The Complete Review Guide to Contemporary World Fiction by M.A. Orthofer


26633749For more than a decade, the “Complete Review” has been an essential site for readers interested in learning about new books in translation and developments in global literature. Expanding upon the site’s content, this wide-ranging yet user-friendly resource is the perfect guide for English-language readers eager to explore fiction from around the world. Profiling hundreds of titles and authors from 1945 to today, with an emphasis on fiction published in the past two decades, this reference provides a fascinating portal into the styles, trends, and genres of the world’s literatures, from Scandinavian crime thrillers and cutting-edge works in China to Latin American narco-fiction and award-winning French novels.


Orthorfer has read the world so you don’t have to.

No, wait, that’s not true.  He’s read the world so he can guide you through each region and country, pointing out the most important and interesting literary landmarks.  He’s a master at it, making The Complete Review Guide readable both in chunks as mood dictates or straight through, as I devoured it.

However you decide to read be sure to start with the introduction.  It lays out why there is so little translated literature in the US, the state of world literature today, and what to look out for when picking up a translation.  I knew to be wary of a book that doesn’t have the translator’s name featured on the cover but Orthofer adds,

A red flag to look out for is the translation copyright in the name of the publisher, rather than that of the translator, which indicates that the translation was a work for hire, thus giving the translator no rights regarding the presentation of the text.

That’s scary, especially as he goes on to talk about how translations are edited and sections, or even half the text, may be cut.  Good to know.

Once you’ve read the intro dip in to whatever region or country captures your fancy.  Each starts with an overview of the literary scene, both domestic and translated, and how events have shaped it over time.  I found it fascinating that  globalization can lead to originally English language books entering a country, stifling the native language writers already there.

The most important authors get several paragraphs outlining their life and their titles available in English.  Other authors get a few sentences each about their most influential or representative works.  Orthofer comes across as a wise guide, pointing you towards the best while not being afraid to warn about a clunker.  And he has a way of making a book irresistible in a single sentence:

Jang Eun-Lin’s (b.1976) No One Writes Back (2009, English 2013) is a well-crafted and moving road novel that slowly reveals itself to be more than it initially seems.

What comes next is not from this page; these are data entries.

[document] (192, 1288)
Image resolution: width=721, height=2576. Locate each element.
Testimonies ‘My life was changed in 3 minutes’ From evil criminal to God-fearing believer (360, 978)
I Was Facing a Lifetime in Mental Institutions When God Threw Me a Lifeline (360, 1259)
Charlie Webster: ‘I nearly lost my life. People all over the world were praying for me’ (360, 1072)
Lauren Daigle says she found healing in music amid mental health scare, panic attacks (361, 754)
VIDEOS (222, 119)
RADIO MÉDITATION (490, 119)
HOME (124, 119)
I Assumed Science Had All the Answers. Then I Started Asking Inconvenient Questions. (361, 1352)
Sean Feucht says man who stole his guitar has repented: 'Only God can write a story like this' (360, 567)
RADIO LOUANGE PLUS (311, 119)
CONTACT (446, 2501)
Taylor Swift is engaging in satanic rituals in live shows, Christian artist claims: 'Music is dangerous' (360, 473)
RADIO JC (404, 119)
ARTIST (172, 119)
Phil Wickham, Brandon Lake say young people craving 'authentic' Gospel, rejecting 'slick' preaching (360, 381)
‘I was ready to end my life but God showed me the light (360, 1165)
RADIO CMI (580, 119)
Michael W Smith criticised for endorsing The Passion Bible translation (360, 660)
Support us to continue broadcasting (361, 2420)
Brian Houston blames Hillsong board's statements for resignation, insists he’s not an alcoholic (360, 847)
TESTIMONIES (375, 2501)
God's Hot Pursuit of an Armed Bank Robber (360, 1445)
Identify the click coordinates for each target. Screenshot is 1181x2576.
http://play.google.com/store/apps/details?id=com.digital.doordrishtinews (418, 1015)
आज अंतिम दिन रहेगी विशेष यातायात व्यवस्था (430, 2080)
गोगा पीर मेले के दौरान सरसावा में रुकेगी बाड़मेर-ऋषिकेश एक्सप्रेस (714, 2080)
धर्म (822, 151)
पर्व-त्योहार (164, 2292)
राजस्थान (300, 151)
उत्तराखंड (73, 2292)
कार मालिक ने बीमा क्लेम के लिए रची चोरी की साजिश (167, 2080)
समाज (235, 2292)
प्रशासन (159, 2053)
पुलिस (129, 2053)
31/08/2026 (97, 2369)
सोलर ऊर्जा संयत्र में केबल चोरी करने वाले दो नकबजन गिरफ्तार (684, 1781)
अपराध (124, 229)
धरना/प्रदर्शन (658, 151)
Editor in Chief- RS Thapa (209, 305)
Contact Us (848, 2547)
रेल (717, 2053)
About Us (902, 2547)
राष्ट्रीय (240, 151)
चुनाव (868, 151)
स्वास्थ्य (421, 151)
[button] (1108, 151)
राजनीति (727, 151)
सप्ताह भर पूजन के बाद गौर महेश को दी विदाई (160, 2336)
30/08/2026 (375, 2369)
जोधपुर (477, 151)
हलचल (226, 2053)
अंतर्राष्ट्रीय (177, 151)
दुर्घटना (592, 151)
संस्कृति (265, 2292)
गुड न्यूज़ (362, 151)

I especially appreciate the effort he makes to include writers outside of the mainstream.  If a country has a lot of expat authors writing in English he makes sure to include some that have been translated from native languages.  Women are woefully underrepresented in translations in general but he points out many, both those concentrating on the female experience and not.  Most of the books are literary fiction but crime, mystery, science fiction, and other genres get some well-deserved love.

Orthofer hints at novels that aren’t translated yet but may be in the future, combining hope and a plea to the universe to make the translation of such worthy fiction happen. And the reference section is a gold mine of websites and books about literature in translation.  My feed reader became more interesting overnight.

The Complete Review Guide to Contemporary World Fiction is an easy recommendation to anyone that’s trying to diversify their reading.  But I’d also recommend to people that are in a reading rut, have an interest in a particular part of the world, or simply want to try something different.  Going on a trip to Spain?  Want to read something from Brazil in time for the Olympics?  Orthofer has you covered.  This book instantly earned a spot on my reference shelf and I look forward to revisiting it in the years ahead.

Thanks to Columbia University Press and NetGalley for providing a review copy.